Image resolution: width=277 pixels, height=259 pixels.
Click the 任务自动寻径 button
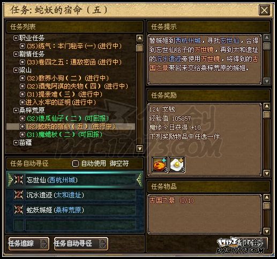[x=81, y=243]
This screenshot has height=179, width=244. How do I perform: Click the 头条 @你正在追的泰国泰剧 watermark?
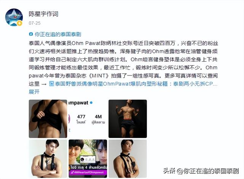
---
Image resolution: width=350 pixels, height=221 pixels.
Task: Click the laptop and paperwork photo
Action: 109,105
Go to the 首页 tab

**Problem to solve:** Return word for word the lines of the listing above, starting at the line with "Image resolution: width=277" and ending at the line with "This screenshot has", both included. Pictures do not belong in the copy.

**Output of the task:**
Image resolution: width=277 pixels, height=259 pixels.
Click the 任务自动寻径 button
[x=81, y=243]
This screenshot has height=179, width=244. How do I perform: Click the 头条 @你正在追的泰国泰剧 watermark?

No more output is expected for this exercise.